Our study has limitations that should be incorporated into the interpretation of our findings. We report a multi-institutional retrospective experience in which four prospectively attained databases were queried to identify patients with PRCC. The inclusion and exclusion criteria were uniformly applied, and the output data were analyzed. Since not all databases were created with the exact same variables, we do not have the specific details regarding adjuvant treatment utilized in patients with T3 or N + disease. There may be patients with this high-risk feature who received some type of adjuvant treatment on a clinical trial. Nevertheless, the most common practice in the USA in these cases is to follow a close surveillance protocol since there are not drugs approved by the FDA to be utilized in the adjuvant setting. In addition, our study was not conceived to test different templates utilized when a retroperitoneal lymph node dissection was performed; therefore, we cannot provide more accurate data on template utilization in this setting.

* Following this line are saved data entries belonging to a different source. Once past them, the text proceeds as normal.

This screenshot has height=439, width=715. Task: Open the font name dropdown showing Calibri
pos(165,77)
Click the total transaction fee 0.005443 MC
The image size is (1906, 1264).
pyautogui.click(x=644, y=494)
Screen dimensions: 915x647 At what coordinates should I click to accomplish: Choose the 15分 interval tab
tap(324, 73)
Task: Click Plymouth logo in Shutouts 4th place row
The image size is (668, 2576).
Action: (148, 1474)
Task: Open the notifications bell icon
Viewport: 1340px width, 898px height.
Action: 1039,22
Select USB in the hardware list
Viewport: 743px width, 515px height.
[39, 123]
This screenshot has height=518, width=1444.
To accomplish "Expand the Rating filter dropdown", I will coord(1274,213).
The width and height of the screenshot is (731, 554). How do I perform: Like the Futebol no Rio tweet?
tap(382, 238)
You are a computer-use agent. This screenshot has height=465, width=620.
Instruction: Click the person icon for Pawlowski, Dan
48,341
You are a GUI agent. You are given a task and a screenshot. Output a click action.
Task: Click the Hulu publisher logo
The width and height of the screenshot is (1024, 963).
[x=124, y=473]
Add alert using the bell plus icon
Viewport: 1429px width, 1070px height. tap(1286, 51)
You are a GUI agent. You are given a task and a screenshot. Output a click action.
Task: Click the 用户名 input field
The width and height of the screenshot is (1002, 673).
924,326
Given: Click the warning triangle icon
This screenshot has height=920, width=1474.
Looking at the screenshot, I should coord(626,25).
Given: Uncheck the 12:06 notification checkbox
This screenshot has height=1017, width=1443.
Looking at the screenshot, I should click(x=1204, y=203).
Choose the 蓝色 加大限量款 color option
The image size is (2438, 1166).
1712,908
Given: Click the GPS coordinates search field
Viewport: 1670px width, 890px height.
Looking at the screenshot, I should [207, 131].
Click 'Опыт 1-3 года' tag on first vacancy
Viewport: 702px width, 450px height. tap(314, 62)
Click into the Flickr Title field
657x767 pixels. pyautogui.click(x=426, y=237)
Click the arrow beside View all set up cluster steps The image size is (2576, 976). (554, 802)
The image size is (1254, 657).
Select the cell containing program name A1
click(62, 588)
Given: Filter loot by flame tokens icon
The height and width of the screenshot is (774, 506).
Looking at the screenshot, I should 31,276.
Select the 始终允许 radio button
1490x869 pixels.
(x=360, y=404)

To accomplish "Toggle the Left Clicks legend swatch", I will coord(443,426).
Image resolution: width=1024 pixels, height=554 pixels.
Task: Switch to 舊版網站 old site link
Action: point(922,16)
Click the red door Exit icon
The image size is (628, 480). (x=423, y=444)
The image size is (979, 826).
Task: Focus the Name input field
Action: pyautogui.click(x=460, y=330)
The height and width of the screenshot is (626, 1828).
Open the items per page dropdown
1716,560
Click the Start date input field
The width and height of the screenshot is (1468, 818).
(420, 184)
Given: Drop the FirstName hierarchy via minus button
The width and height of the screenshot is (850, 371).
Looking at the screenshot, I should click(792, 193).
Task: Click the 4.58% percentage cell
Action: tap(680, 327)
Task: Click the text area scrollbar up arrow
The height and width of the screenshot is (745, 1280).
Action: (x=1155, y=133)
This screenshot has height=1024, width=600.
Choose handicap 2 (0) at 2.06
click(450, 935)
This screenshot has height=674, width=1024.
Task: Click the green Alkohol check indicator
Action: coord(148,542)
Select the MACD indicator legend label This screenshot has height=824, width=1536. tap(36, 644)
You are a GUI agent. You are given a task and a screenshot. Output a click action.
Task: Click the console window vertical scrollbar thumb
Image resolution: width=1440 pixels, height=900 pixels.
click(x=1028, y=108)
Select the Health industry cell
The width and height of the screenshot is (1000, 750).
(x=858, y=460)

An additional drawback may be possible variations on surveillance imaging protocols utilized at the different institutions participating that could implicate differences in follow-up. Moreover, the patterns of care for postoperative relapse may have varied over the timeframe of our study, which may have influenced our study endpoints. It is also possible that longer follow-up would lead to different findings. However, our 1-, 3- and 5-year survivals are consistent with previous reports [1, 20].

In spite of its limitations, this study has the strength of being a multi-institutional experience of four academic centers representing a contemporary high-volume practice. In addition, we were able to gather what to our knowledge is the largest cohort of PRCC reported in the literature.

Conclusion

Patients with surgically treated type 2 PRCC present with larger tumor size, are more likely to exhibit synchronous nodal metastases and are more likely to harbor venous tumor thrombus than patients with type 1 PRCC. Nevertheless, when controlling for clinicopathological variables, PRCC subtype is not a predictor of CSS, RFS or OS. Type 2 PRCC more commonly recurs in regional lymph nodes.